Noves fora o cafezinho, é mais ou menos para isso que servem as redes sociais, não? Dependendo de quem você “frequenta”, recebe um fluxo de informações especializado em um assunto ou outro. São saídas naturais para uma onda de links, propaganda e ataques verbais, certo? Standage continua:

“Os debates nos cafés ao mesmo tempo moldavam e refletiam a opinião pública, formando uma ponte única entre o mundo público e o privado. Teoricamente, os cafés eram locais abertos para qualquer homem (as mulheres eram excluídas, pelo menos em Londres), mas sua decoração simples e mobiliário confortável, bem como a presença de clientes habituais, também lhes conferiam um ar caseiro e aconchegante. Esperava-se que os fregueses respeitassem certas regras que não se aplicavam ao mundo exterior. De acordo com o costume, as diferenças sociais deviam ser deixadas na porta.”

Mas peraí, o Egito era uma ditadura, só se podia trocar informações usando a internet. E o Mubarak ainda conseguiu bloquear. Pois bem, isso também acontecia nos cafés pré-Revolução Francesa, como lembra Standage:

“Mas a circulação de informação nos cafés franceses, tanto oralmente quanto por escrito, estava sujeita a uma vigilância governamental rigorosa. Com fortes restrições à liberdade de imprensa e um sistema burocrático de censura estatal, havia um número muito menor de fontes de notícias do que na Inglaterra ou na Holanda. Isso levou ao surgimento de panfletos noticiosos escritos à mão a respeito de mexericos parisienses, transcritos por dezenas de copistas e enviados por correio para assinantes dentro e fora de Paris. (…) Mesmo assim, os fregueses tinham de tomar cuidado com o que diziam, pois os cafés viviam cheios de espiões do governo. Qualquer um que falasse contra o Estado arriscava-se a ser aprisionado da Bastilha. Os arquivos da Bastilha contêm relatórios de centenas de conversas triviais em cafés públicos, anotadas por informantes da polícia. (…)

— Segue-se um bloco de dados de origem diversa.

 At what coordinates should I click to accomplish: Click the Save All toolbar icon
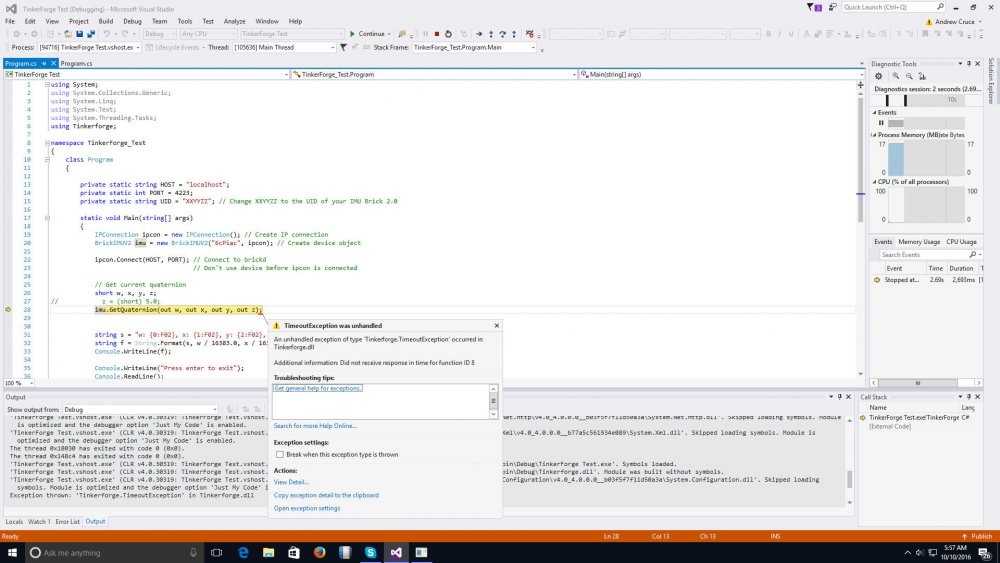[x=89, y=34]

À medida que a França esforçava-se para enfrentar uma crise financeira crescente, basicamente causada por seu apoio aos Estados Unidos na guerra revolucionária, os cafés públicos tornavam-se centros de fomento revolucionário. De acordo com uma testemunha ocular em Paris, em julho de 1789: ‘os cafés públicos estão não somente abarrotados, mas multidões se espremem nas portas e janelas para ouvir atentamente alguns oradores que discursam de cadeiras e mesas, cada um para sua pequena plateia; a ânsia com que são ouvidos e o barulho dos aplausos que recebem a cada manifestação mais intensa de violência ou ousadia contra o governo não podem ser facilmente imaginados’.”

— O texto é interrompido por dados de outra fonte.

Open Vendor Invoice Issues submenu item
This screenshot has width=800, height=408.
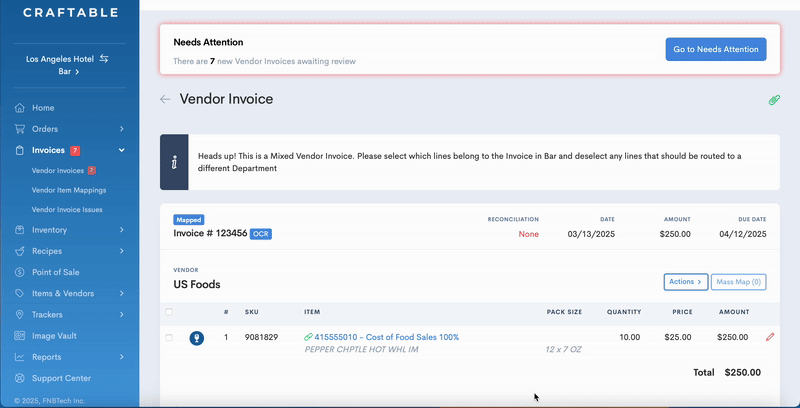[67, 210]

A tomada da Bastilha foi em 14 de julho, se não me falham as aulas da professora Rosaura na quinta série. No dia 12, observa Standage, partiu de um café o grito “às armas, cidadãos”, que foi parar no hino francês (ou, na versão de Gainsbourg, “aux armes, etcetera”).

Tudo isso mostra que a questão não é a tecnologia. Mas ninguém diria que foram os cafés que cortaram a cabeça de Luís XVI, da mesma forma como os parvos dizem que foi o Twitter que derrubou o Mubarak. O diferencial foram as pessoas na rua. Elas se organizaram pra ir pra lá por terem conversado.

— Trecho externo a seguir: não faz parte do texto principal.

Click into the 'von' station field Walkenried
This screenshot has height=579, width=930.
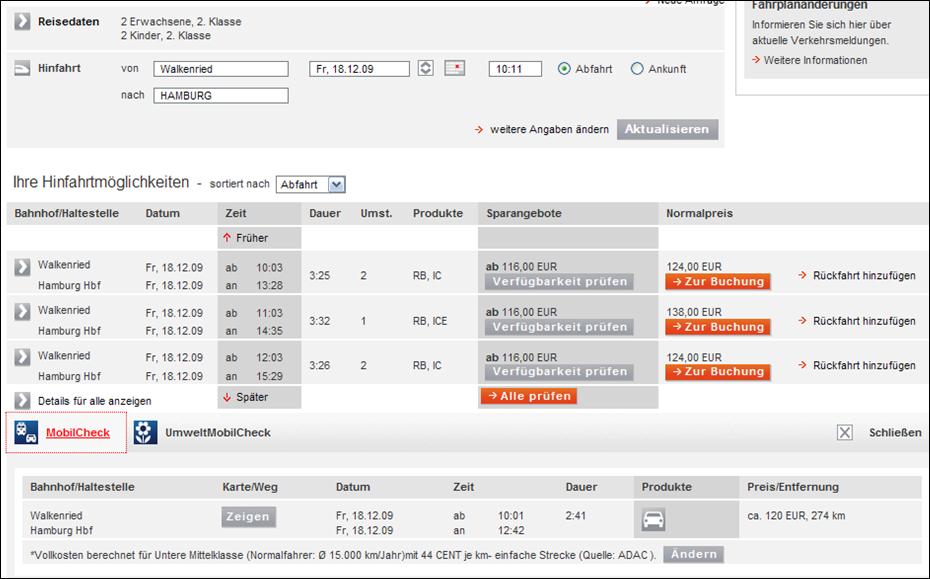coord(221,69)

O que é revolucionário é haver um espaço livre para que o pessoal converse mais livremente sobre assuntos públicos. O pessoal perdeu o costume de conversar livremente sobre assuntos públicos em espaços públicos. Bar é entretenimento, o pessoal geralmente vai ao bar pra esquecer dos problemas. Mas a internet está aí pra facilitar a troca de informações e impressões. Permite que o pessoal se organize. Essa tecnologia pode ser o Twitter hoje, como na falta de silício foi o café em 1789. E a tecnologia atual ainda tem a vantagem de permitir registros em tempo real lidos no mundo inteiro, o que só potencializa a coisa.

Só que, pra tudo isso acontecer, o mais importante é as pessoas conversarem e se mobilizarem. Essa tecnologia está disponível aos seres humanos desde que desenvolvemos a linguagem.